EXERCISE REQUIREMENTS: Continue the reader comment thread about the BBC's Olympics coverage below, starting after its final comment.

DOCUMENT TEXT:
Yep, i'm happy with that.
Almost three million people watched the Olympics on a mobile phone while half a million ogled and fondled their slabs on Sunday, 5 August - the day Andrew Murray won gold, Usain Bolt ran 100m in 9.63 seconds and the BBC recorded peak video streaming to handheld gadgets. Overall, 51.9 million people watched Olympic broadcasts …
Yep, i'm happy with that.
@Skyraker - I'm not sure if you're aware, but Mugabe is a person, not a country.
what's the difference between a slice of bread and the french?
You can make soldiers out of the bread.
IT IS VERY IMPORTANT THAT YOU KNOW HOW LITTLE I CARE ABOUT POPULAR CULTURE AND CURRENT EVENTS.
Gotta say Auntie did us proud with her coverage of the Olympics. Such a shame they kept the Parliament channel empty when they could have use that bandwidth to give us an extra option.
Anyway, lets see how all the T4 presenters handle the Paralympics, based on their appalling coverage of the World Athletics last year it should be worth a laugh at least
They did... it was 302. You would have had to re-scan for it, and it was only showing events sporadically (I'd them have rather kept it on constantly) but still.

DATA EXTRACT:
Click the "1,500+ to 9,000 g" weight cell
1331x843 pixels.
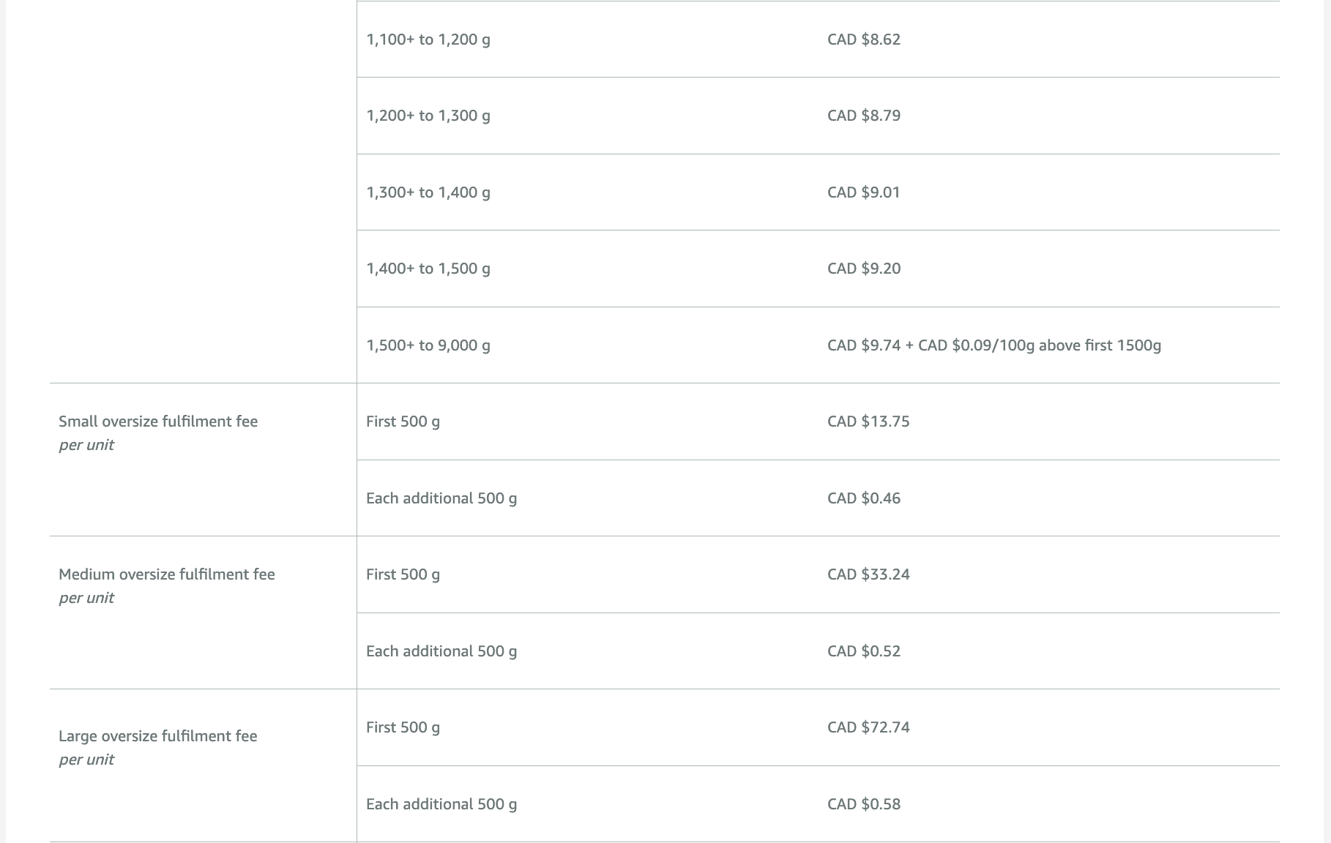point(428,345)
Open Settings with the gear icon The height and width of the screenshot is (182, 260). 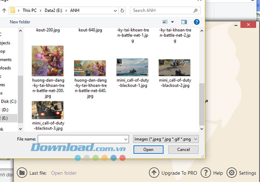pyautogui.click(x=232, y=173)
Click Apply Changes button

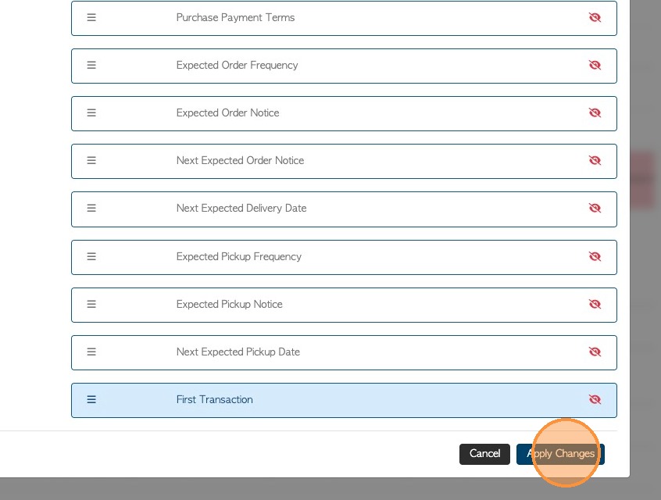click(x=560, y=454)
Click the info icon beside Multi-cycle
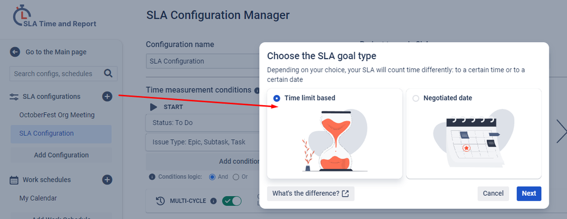Image resolution: width=567 pixels, height=219 pixels. [213, 201]
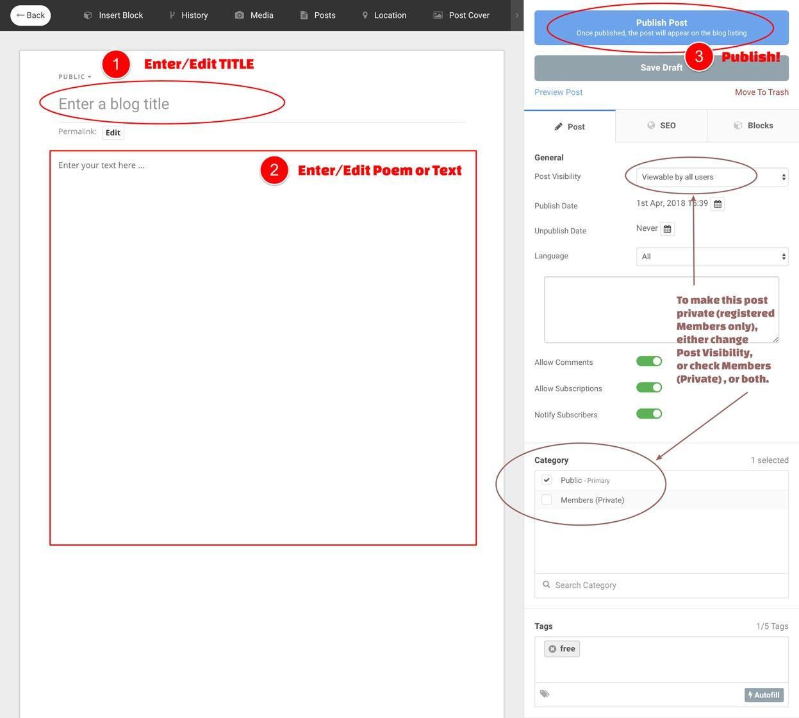Switch to the SEO tab

click(x=661, y=126)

RESULT:
They used the Parliament channel bandwidth. BBC3 was using its bandwidth during the day (BBC 3 and 4, are usually closed as they share bandwidth with CBeebies/CBBC).
I looked on with utter jealousy at the services the BBC provided in the UK over the Olympics. Here in Spain we have NO red button service whatsoever, and although TVE was the official Olympic broadcaster, basically we got very little. TVE-HD showed events, as did the SD channel TDP. However, rather than make the most of the space, often both channels showed the same thing. TVE1 ran highlights shows. It was piss poor, and I was insanely jealous of what the BBC offered.
I understand NBC in the USA showed it all delayed, so they could make the most of advertising, and cut out chunks of stuff as it wasn't relevent to the USA audience (in their minds).
For £6.38, you got complete coverage, on TV, on the Web, and on Radio. That to me seems a fair deal really, and from where I'm sitting I've have paid that nin a second for coverage like that. You could have probably got it for a bit less if you'd not paid for Trevor Nelson, Huw Edwards and that other one to natter inane comments over the opening ceremony though... I think well done BBC though.
Yeah, they tape delayed most of the events...and inserted ads for their next-morning talk show by stating "Join us on the Today show tomorrow morning when we'll be joined by the winner of [insert event that they're going to show in 30 seconds]" which totally blew the suspense.
Hopefully someone, and their boss(es) no longer work for NBC.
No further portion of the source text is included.